Le réalisateur fera évidemment ressortir ici la dichotomie s’étant progressivement développée au sein de ce système et des salariés chargés d’en assurer le bon fonctionnement. Il y a d’un côté cette manière de faire beaucoup plus humaine et sensible qu’incarnera une préposée en particulier - qu'Aïssa cherchera à déstabiliser en lui demandant à un certain moment de lui expliquer comment elle peut regarder ses enfants dans les yeux en effectuant un tel boulot, et ce, malgré l’indéniable grandeur d’âme de cette dernière. Une attaque à laquelle la principale concernée répondra en affirmant qu’elle doit bien gagner sa vie comme tout le monde. Et effectivement, si ce n’était pas elle, quelqu’un de beaucoup moins clément prendrait aussitôt sa place. Et il y a ensuite cette poignée de gardiens chargés du transport des personnes expulsées, desquels émanera toute la frustration d’un état ne pouvant régler ce genre de dossiers comme bon lui semble, expliquant les allers et venues au centre de Tania, et surtout d’Aïssa, après nombre de tentatives infructueuses de les sortir du pays. La mise en scène sombre et brut d’Olivier Masset-Depasse se révèle évidemment des plus appropriés pour une telle intrigue, elle qui n’est pas sans rappeler le naturalisme du cinéma des frères Dardenne tout comme l’approche plus instinctive d’un
Jacques Audiard. Le cinéaste belge s’appropriera d’ailleurs certaines habitudes du maître français, notamment en ce qui a trait à sa façon bien à lui d’isoler ses personnages à l’intérieur d’un cadre ou de la profondeur d’un champ. Une idée qui s’avère d’autant plus pertinente dans ce cas-ci alors que Masset-Depasse utilise une telle approche afin d’appuyer cette constante impression d’isolement, misant notamment sur l’utilisation de plusieurs plans éloignés en situant l’action derrière le métal d’une clôture ou les murs et les fenêtres d’un édifice.

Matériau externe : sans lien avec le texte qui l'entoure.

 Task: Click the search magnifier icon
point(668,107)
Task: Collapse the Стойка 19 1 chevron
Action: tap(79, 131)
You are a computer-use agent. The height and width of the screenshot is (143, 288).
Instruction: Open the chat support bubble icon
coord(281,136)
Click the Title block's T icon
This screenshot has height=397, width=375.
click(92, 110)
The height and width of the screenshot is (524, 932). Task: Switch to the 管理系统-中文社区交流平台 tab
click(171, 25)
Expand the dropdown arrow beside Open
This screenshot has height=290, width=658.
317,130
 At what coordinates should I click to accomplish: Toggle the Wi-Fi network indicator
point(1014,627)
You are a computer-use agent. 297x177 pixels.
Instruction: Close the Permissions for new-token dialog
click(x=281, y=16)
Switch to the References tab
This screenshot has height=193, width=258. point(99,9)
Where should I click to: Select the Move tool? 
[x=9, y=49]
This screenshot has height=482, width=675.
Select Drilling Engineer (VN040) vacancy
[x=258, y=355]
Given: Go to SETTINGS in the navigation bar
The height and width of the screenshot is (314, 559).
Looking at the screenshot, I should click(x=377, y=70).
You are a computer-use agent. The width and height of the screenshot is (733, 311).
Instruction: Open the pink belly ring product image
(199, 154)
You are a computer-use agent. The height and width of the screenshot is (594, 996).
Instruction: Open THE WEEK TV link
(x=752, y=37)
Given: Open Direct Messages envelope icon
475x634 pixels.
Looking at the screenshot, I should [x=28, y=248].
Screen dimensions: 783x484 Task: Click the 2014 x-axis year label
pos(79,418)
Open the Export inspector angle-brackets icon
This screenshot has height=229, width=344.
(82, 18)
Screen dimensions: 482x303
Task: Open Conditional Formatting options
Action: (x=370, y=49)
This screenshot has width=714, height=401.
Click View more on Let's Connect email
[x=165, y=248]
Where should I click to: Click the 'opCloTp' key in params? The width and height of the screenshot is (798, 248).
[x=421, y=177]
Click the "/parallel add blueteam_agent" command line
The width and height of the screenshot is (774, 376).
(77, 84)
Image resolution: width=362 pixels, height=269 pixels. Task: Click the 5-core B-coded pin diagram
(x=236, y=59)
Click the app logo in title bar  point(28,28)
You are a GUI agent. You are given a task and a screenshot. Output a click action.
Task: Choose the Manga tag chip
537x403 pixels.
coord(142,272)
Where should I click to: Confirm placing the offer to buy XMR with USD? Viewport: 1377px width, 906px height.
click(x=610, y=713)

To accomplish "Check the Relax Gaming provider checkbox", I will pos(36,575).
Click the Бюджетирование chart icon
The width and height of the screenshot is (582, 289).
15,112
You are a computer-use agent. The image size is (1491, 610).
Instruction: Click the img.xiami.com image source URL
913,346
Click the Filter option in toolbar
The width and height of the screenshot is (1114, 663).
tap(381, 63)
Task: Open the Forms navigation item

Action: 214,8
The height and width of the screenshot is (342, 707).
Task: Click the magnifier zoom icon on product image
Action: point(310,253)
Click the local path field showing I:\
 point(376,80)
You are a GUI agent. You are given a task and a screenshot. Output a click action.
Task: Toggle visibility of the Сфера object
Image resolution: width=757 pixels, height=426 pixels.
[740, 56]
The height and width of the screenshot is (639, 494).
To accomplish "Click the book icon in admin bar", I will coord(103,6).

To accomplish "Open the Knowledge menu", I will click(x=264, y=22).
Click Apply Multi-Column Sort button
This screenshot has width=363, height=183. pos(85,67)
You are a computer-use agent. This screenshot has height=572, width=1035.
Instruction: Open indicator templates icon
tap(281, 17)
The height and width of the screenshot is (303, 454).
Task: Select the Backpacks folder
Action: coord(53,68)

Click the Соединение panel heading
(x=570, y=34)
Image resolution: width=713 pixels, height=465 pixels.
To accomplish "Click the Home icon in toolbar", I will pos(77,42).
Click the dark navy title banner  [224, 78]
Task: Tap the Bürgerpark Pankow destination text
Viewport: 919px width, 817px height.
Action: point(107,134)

Les avenues vers lesquelles se dirigera le cinéaste belge pour tenter d’offrir une issue qui favorisera son protagoniste deviendront, certes, de plus en plus évidentes. Et c’est définitivement dans le dernier droit qu’
Illégal révélera certaines inconsistances qu’il était parvenu jusque-là à éviter, ou du moins à dissimuler. Le salut de Tania passera du coup par un incident des plus malheureux qui entraînera une soudaine mobilisation de l’opinion publique, laquelle jouera ultimement en la faveur de la Biélorusse, mais d’une manière tenant toutefois peut-être un peu trop du hasard. Il faut dire que les événements - parfois illogiques - s'enchaîneront alors d’une façon à la fois précipitée et exagérée. La gestion du temps se révélera d’autant plus inégal, faisant paraître ce dénouement comme étant beaucoup trop facile, même s’il s’agissait en bout de ligne du plus pertinent.
Illégal aborde ainsi d’une manière extrêmement détaillée la problématique de l’immigration en remettant en question le processus d’expulsion des personnes dont la présence sur un territoire est jugée clandestine. Mais si l’approche de Masset-Depasse porte bien à réflexion, elle ne débouche malheureusement jamais sur un réel débat de société. Tous s’entendront évidemment pour dire que les étapes et les conditions auxquelles sont confrontés ses individus se doivent d’être repensées alors que le prix que devra payer Tania pour demeurer en Belgique sera particulièrement élevé. Mais même si le réalisateur résoudra son intrigue en passant par un mouvement de masse beaucoup trop simplifié, voire naïf, c’est néanmoins toujours avec la même force dramatique que ce dernier réussira à mener son navire à bon port, bien appuyé par des interprètes incarnant toute la force de caractère de ces êtres se battant avant tout pour conserver leur dignité.